Blaise was trying to look worldly and knowledgeable, with little success. "So what is the next part of your assignment?"

Draco hauled out his last practiced look of cryptic gravity. "Now, that much I really can't tell you." Finishing with a determined smile, he stood up and bade them goodnight.

He bounded down the stairs cheerfully. They'd swallowed his story hook, line, and sinker. On reflection, he concluded, maybe he needed a better analogy. Maybe it was more like shooting fish in a barrel.

* * *

Harry drifted into the Gryffindor common room a good half-hour after his friends. Madam Trelawney had detained him after Divinations class, surprising everyone. She usually just said what was on her mind in class - she rarely asked anyone to remain behind. Of course, it probably had a great deal to do with Harry's earlier request for the meeting. At the time he sent it, he was certain he needed her help interpreting a dream about disappearing footprints - a dream that, truth to tell, he hadn't actually had.

He arranged a deep, introspective look on his face and looked around. Staring back were Ron, Hermione, Ginny, Lavender, and Parvati. Perfect.

Parvati, who with Lavender worshiped the ether Trelawney floated in, took in the enigmatic look on Harry's face. "Ohh, Harry, did she have another prophecy about you?"

Harry settled on a far-away smile, but didn't answer right away.

Lavender squealed. "She did, didn't she? What did she say?"

"Well, can you keep a secret, then?" he said in a lowered voice, calculated to sustain their attention.

"Of course," she quickly shot back, although Harry was thinking of course not. Ron and Hermione exchanged worried looks, and Ginny bit her lower lip in concentration and tried not to stare at him.

He heaved a great, dramatic sigh. "Actually, she told me that very soon I'm going to discover the love of my life."

Ginny perked up with those words.

Liking the effect he'd created with his first sigh, Harry did it again. "She had a warning for me, though. She told me that Voldemort-- " his audience flinched "--that he'd have a great interest in whoever it was, and they'd be in great danger." He widened his eyes to emphasize the seriousness of the threat. "I think you know what that means."

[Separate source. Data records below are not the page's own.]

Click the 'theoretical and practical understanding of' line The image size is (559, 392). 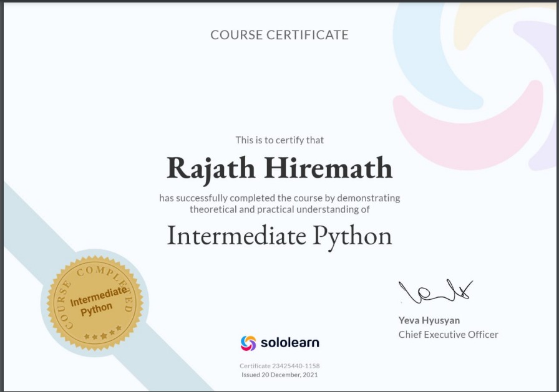pyautogui.click(x=280, y=209)
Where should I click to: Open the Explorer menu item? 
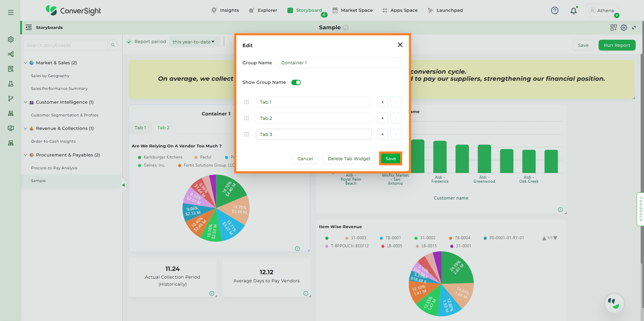point(263,11)
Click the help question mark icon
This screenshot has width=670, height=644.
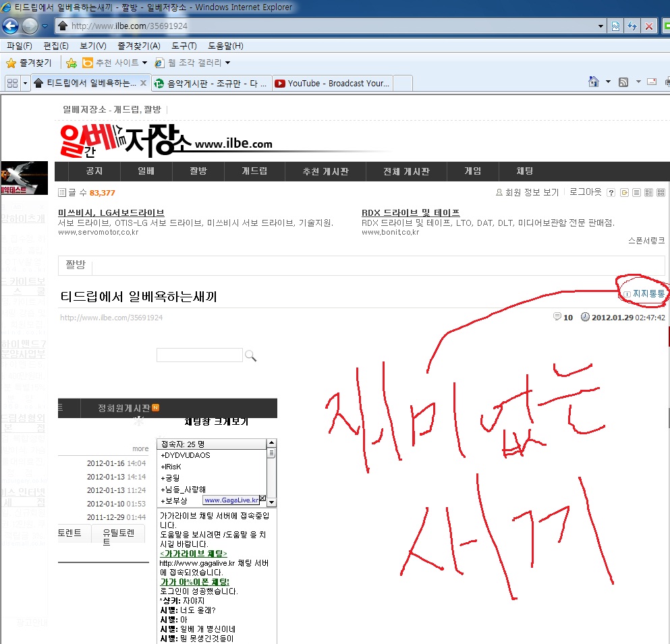tap(611, 193)
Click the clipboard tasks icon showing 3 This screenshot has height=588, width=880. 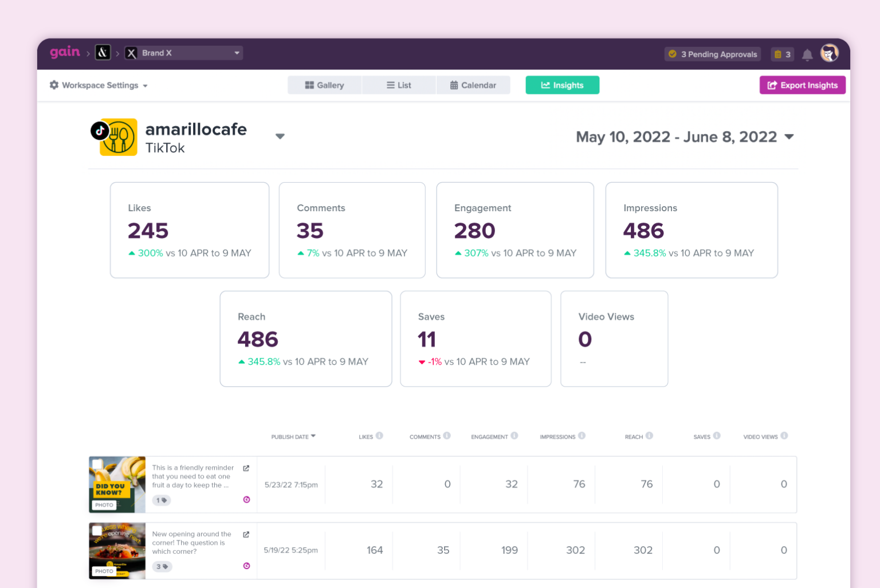782,54
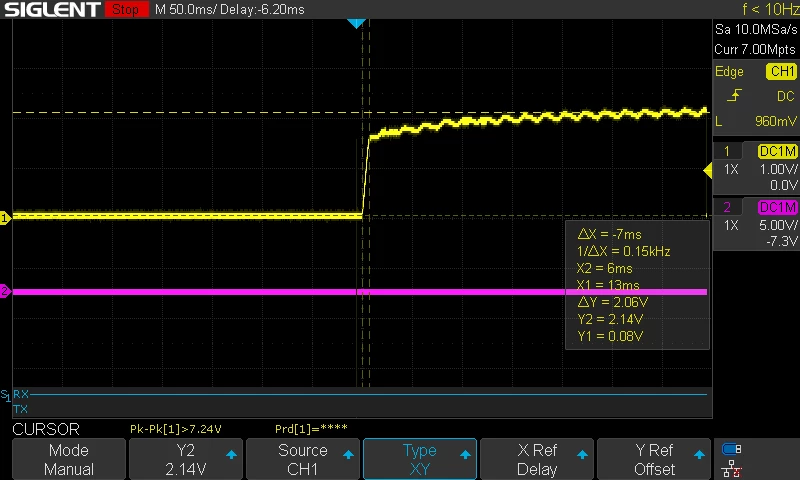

He noted Ginny's sudden pallor with satisfaction. He didn't intend to scare her unnecessarily, but common sense by now should have exposed the genuine risk to anyone connected to him. He was only stating the obvious - it wasn't his fault Trelawney had never actually mentioned it. Ginny had fantasies about him, he knew, but she never thought it through logically the way he did. That's what made Draco such a perfect choice - the git was tough enough to survive any danger. Well, upon consideration, Draco offered numerous other benefits, too. He lost his focus for a minute as he happily contemplated some of those benefits.

When he returned his attention to his audience he noticed Hermione and Ron staring at him; he knew they didn't buy the Trelawney story. Actually, he was counting on that. Time to divide and conquer.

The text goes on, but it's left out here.